Das gestrige Ende der Transferperiode – besser bekannt als „Deadline Day“ – bedeutet, dass der schlimmste Irrsinn überstanden ist. Sogar die Branche selbst ist darüber erleichtert. Das will etwas heißen, denn eigentlich macht es dem Fußball wenig aus, sich fern aller Realitäten zu bewegen. Im Gegenteil, er lebt damit (und davon) sehr gut. Die jüngsten Auswüchse aber, bis hin zu Spielerstreiks, haben selbst versierte Manager erschöpft.

Dass der Fußball über seine normale Entrückung hinaus zuletzt außer Rand und Band war, lag im Kern daran, dass absurd viel Geld für einen Spieler (Neymar) gezahlt wurde und reinvestiert werden musste.
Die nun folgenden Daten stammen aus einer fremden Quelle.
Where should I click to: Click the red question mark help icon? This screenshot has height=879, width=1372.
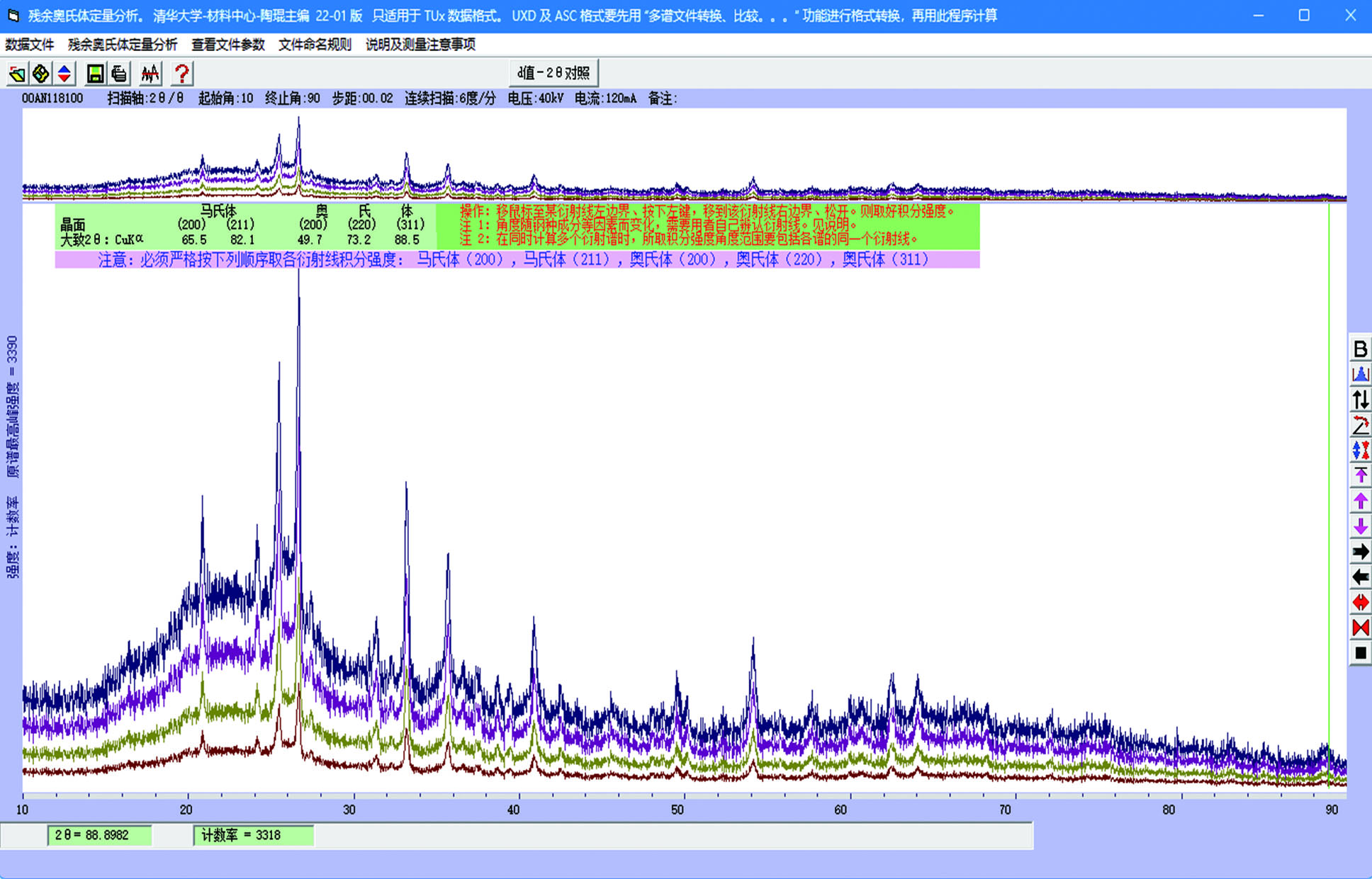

Der 222-Millionen-Exzess war eine sehr teure PR-Aktion Katars, das hinter dem Käuferverein steht und politisch schwer unter Druck ist. Es war eine spezielle, vielleicht einmalige Konstellation. Beim nächsten Mal wird es weniger drastisch zugehen. Aber bestimmt auch wieder ziemlich irre.